Saved data entries:
———

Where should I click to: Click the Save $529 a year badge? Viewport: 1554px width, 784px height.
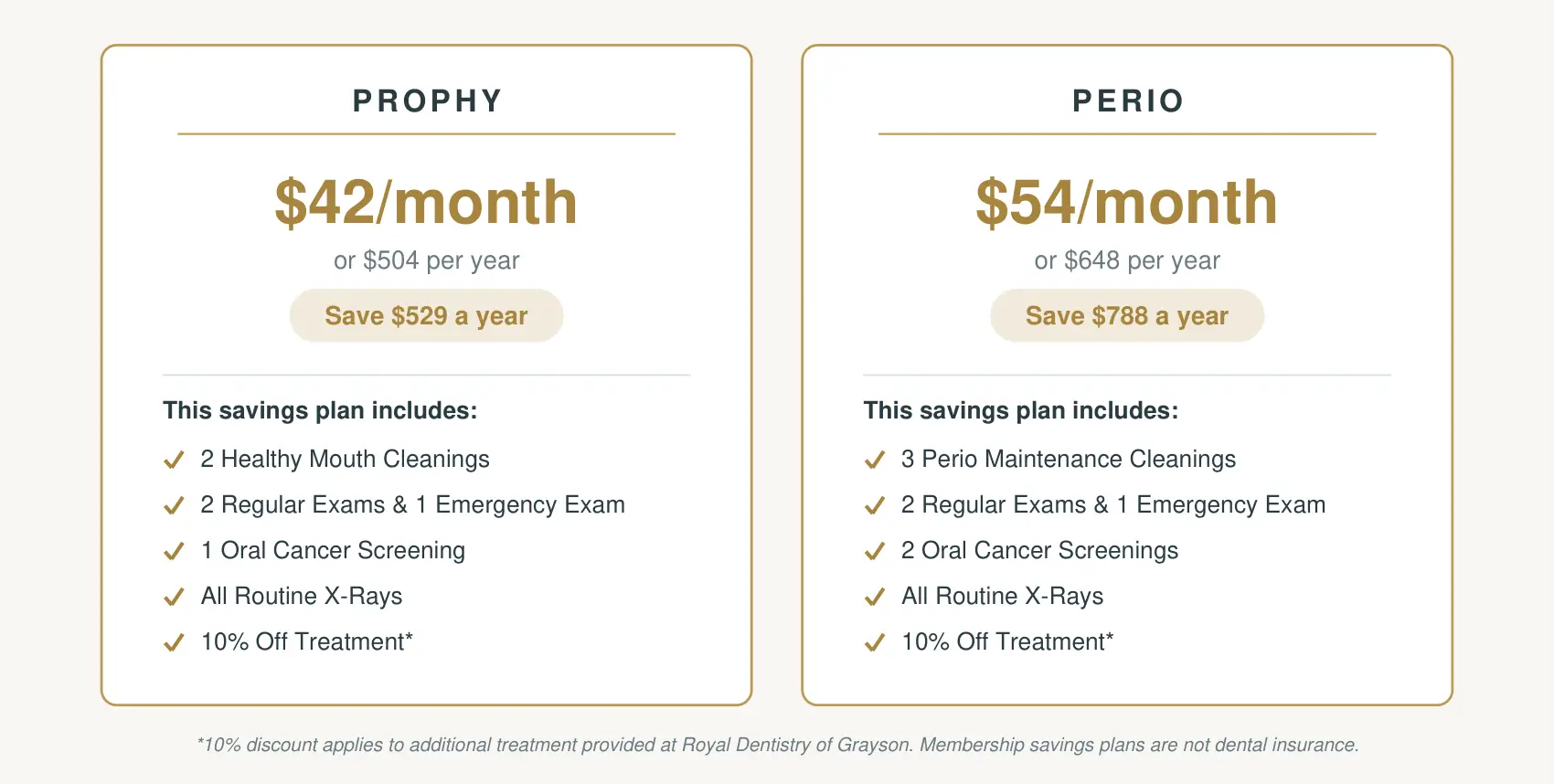[x=426, y=315]
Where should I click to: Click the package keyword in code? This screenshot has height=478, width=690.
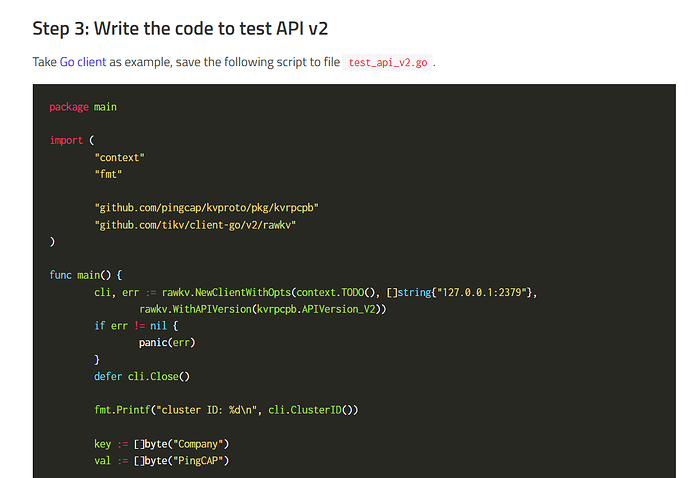(69, 107)
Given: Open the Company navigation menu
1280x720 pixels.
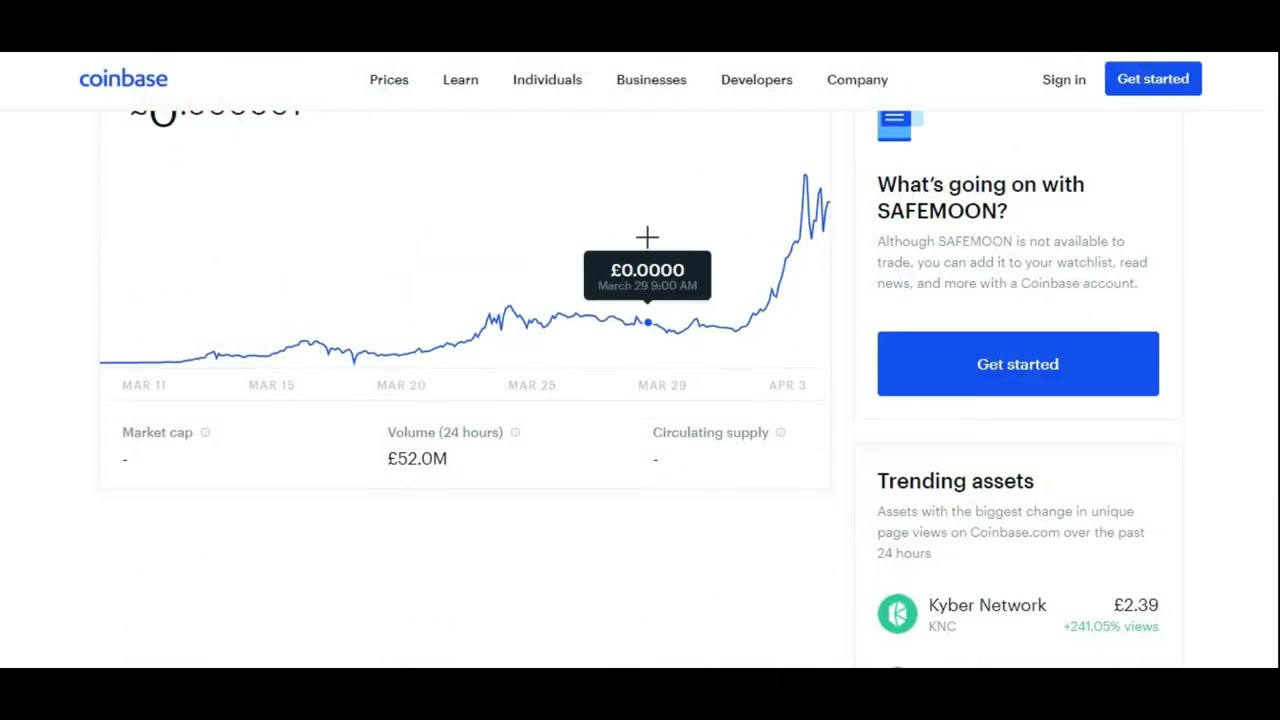Looking at the screenshot, I should point(857,80).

———

Your copy should hold every entry exactly as written, but none of the pictures.

▶ Response to the task:
Where should I click to: Click the Save $529 a year badge? Viewport: 1554px width, 784px height.
[x=426, y=315]
Where should I click to: Click the package keyword in code? This screenshot has height=478, width=690.
(69, 107)
Given: Open the Company navigation menu
1280x720 pixels.
Looking at the screenshot, I should point(857,80).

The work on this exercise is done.